====== TASK INPUT

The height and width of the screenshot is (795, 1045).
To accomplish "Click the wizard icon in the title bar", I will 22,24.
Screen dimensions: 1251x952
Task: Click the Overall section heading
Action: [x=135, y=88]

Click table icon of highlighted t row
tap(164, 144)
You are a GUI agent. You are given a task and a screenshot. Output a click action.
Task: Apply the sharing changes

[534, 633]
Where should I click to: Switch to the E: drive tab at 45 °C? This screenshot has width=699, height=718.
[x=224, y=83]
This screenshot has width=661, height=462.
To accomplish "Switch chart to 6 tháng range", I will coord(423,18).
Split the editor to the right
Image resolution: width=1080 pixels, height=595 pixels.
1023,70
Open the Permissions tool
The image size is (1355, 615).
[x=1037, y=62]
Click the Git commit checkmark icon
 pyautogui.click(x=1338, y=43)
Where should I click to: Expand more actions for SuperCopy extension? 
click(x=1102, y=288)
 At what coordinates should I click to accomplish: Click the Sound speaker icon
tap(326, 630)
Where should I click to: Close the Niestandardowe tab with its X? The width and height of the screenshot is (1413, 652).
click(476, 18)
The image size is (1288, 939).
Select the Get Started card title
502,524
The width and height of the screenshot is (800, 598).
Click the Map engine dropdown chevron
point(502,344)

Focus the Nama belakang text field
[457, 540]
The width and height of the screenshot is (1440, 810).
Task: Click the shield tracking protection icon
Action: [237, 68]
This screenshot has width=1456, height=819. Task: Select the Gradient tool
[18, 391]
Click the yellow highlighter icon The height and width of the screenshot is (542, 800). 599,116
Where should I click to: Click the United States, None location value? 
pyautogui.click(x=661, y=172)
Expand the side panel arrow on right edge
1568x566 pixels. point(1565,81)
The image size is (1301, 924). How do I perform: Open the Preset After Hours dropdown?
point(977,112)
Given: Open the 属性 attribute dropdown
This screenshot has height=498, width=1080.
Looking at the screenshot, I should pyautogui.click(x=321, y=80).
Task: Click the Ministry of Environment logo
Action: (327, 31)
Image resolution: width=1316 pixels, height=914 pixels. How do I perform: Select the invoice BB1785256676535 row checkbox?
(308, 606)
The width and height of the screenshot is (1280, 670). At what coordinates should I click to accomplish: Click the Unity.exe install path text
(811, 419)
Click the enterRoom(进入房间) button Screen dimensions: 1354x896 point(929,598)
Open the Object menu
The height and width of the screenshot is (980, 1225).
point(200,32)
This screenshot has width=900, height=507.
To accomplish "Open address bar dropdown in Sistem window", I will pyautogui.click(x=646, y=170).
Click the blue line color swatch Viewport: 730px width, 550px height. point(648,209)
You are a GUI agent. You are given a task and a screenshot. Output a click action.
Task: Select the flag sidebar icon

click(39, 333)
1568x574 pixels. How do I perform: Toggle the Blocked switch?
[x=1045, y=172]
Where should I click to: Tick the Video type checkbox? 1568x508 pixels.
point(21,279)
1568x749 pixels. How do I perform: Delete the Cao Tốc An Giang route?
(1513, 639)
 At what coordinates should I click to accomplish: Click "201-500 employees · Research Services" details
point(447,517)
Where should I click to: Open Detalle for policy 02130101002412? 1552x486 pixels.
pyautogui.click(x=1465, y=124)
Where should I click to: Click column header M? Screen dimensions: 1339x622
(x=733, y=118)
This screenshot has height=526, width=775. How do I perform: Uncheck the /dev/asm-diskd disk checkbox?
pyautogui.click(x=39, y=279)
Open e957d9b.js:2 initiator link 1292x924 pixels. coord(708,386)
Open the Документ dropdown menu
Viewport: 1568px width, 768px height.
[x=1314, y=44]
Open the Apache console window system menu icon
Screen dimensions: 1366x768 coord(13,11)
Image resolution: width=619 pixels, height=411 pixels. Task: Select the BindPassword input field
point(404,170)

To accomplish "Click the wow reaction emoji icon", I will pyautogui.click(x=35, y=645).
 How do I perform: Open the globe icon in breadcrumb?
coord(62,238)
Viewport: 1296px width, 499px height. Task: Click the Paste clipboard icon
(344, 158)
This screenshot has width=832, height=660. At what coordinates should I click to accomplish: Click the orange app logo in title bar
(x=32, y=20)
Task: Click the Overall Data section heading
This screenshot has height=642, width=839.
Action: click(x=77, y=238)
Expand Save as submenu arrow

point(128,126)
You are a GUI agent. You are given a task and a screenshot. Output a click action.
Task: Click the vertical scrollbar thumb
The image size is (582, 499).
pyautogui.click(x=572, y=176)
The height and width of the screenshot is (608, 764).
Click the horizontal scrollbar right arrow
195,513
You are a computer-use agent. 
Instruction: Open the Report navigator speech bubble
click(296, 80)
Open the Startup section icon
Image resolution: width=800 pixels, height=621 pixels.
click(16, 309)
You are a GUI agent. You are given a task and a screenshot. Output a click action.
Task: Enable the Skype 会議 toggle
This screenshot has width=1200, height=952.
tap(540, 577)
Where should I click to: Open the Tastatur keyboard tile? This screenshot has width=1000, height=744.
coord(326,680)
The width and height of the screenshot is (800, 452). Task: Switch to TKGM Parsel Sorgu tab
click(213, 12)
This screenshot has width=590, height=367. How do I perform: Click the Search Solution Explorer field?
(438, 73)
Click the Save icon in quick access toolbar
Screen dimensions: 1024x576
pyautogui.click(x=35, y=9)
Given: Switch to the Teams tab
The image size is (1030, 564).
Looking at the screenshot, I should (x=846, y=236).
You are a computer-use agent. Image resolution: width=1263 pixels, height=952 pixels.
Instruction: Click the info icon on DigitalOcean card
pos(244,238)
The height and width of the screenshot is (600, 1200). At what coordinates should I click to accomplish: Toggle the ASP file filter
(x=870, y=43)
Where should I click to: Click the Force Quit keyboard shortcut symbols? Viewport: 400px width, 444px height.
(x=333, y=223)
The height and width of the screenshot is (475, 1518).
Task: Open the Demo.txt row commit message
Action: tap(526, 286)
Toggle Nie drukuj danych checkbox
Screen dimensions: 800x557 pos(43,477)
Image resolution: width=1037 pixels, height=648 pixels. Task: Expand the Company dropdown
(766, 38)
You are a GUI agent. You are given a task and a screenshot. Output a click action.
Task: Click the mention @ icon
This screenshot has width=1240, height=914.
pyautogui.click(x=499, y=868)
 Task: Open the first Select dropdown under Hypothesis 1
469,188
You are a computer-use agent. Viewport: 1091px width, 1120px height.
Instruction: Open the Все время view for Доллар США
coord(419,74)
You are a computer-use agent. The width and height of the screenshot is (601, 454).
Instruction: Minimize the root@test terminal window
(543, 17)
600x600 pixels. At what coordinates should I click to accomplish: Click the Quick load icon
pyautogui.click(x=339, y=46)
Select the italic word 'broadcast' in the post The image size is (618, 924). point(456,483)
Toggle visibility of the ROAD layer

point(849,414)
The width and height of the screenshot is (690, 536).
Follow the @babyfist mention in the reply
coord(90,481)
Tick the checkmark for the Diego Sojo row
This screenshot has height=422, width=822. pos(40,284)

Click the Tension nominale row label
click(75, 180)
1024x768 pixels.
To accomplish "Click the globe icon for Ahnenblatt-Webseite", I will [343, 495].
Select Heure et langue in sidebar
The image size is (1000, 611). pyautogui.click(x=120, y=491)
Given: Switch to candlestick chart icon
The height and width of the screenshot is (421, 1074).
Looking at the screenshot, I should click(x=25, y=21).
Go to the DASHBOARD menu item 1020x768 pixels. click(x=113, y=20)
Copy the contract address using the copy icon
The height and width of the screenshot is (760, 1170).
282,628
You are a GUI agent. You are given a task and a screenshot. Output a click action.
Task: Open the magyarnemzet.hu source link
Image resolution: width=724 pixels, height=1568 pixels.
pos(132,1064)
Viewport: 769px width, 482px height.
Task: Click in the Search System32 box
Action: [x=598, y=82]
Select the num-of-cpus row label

============

PROBLEM: Scan the data, and report each line that uses the word "computer".

RESULT FOR THIS TASK:
You are a computer-use agent. 
You are a computer-use agent. Image resolution: width=1263 pixels, height=952 pixels.
You are a computer-use agent. Viewport: 1091px width, 1120px height.
You are a computer-use agent. The width and height of the screenshot is (601, 454).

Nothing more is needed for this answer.